Open GuyPaddock opened 6 years ago
siepkes
commented
6 years ago Is there currently already some level of abstraction in IDM for getting configuration options? If there isn't we should probably abstract it and ensure we can write implementations for getting config options from different systems (also in the future); Environmental variables, Zookeeper, etcd, Consul, etc.
pavelhoral
commented
6 years ago @siepkes Properties are being obtained exclusively through IdentityServer and the abstraction you are asking about is PropertyAccessor.
Btw. if we ever want a source of inspiration, I suggest to look into Spring Boot.
pavelhoral
commented
6 years ago FYI you can pass environment variables to IDM via OPENIDM_OPTS variable as this is used in startup.sh:
OPENIDM_OPTS="-Xmx1024m -Xms1024m -Dmy.custom.property=$MY_CUSTOM_VARIABLE" ./startup.shJust remember to add the default arguments as well.
GuyPaddock
commented
6 years ago Thanks, @pavelhoral!
We are currently doing exactly as you proposed -- passing them in via startup vars -- but we're having to transpose underscores to periods in a bash script first since periods in variable names are not friends with BASH :(. It would be awesome if the startup script we're using for our containers didn't have to do any munging of environment variables and we could just make them available to IDM (like FR is doing in OPENIDM-8521). If I have some time, I might be able to code-up this feature and close out my own ticket.

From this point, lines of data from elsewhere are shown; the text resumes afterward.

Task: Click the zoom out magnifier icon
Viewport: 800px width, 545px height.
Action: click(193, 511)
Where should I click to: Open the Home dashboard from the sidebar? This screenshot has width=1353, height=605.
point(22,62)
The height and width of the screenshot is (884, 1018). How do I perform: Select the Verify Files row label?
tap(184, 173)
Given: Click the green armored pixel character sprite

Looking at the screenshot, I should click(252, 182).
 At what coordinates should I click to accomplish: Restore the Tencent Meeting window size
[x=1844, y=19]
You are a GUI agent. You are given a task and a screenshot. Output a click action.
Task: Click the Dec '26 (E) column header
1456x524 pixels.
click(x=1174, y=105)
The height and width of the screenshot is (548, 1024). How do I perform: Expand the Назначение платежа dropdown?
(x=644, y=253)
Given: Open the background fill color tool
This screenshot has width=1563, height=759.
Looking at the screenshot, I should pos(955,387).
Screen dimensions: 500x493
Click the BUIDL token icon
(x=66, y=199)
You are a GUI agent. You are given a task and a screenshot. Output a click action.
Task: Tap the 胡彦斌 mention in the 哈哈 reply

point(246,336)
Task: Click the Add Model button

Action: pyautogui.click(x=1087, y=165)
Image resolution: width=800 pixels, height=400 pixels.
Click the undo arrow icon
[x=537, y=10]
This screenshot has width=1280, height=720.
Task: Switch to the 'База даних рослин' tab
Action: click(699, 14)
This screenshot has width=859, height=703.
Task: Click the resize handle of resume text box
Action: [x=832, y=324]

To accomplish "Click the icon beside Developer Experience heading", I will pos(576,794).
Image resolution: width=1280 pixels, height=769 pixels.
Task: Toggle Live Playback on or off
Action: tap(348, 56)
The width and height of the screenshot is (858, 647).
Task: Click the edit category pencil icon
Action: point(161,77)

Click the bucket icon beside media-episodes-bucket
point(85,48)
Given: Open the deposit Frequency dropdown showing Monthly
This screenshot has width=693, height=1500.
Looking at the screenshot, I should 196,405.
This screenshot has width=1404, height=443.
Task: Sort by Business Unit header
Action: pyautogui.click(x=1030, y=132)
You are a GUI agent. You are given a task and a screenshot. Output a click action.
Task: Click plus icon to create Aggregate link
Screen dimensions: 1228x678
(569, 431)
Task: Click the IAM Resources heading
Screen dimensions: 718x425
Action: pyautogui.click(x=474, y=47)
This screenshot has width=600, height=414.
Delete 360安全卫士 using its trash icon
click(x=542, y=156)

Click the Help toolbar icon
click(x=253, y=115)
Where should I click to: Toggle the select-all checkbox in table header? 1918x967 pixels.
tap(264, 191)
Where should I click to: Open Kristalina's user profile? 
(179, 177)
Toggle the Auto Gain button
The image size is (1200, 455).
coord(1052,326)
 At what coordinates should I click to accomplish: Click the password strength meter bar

First I need to circle back to @pavelhoral and @Kortanul's feedback in the other PR from me -- that's way overdue!
GuyPaddock
commented
6 years ago @pavelhoral We've run into a case that's a real pain in the ass -- properties that have spaces in the values. For example, in our containers, we're passing in the username for the LDAP connector in as a variable. Java expects the command line to look like this:
java -Dopenidm.connector.ldap.username="cn=Directory manager" rest...of...command...lineBut if the variable contains spaces, it ends up coming out like this when passed through to Java:
java '-Dopenidm.connector.ldap.username="cn=Directory' 'manager"' 'rest...of...command...line'As in, the property gets split on the space. And so far absolutely no combination of double-quotes, single quotes, slash-escaping, etc works properly when args are passed via the OPENIDM_OPTS env var like this. For this reason, the solution FR implemented in the released version of 5.5 -- of natively supporting env vars -- is ideal.
pavelhoral
commented
3 years ago The way property substitution works in Felix might be relevant. They use env: prefix to resolve stuff from System.getenv. I am upgrading the framework at the moment so maybe this can be addressed afterwards as I am getting familiar with it #56.
As a devops engineer using Docker or another container platform, I'd love it if we had the option to use environment variables to provide configuration instead of just properties files, so that we don't have to translate environment variables into configuration files or command-line arguments within the container.
For reference, FR implemented this under this ticket: https://bugster.forgerock.org/jira/browse/OPENIDM-8521
Unfortunately, that's after the point the trunk became closed off.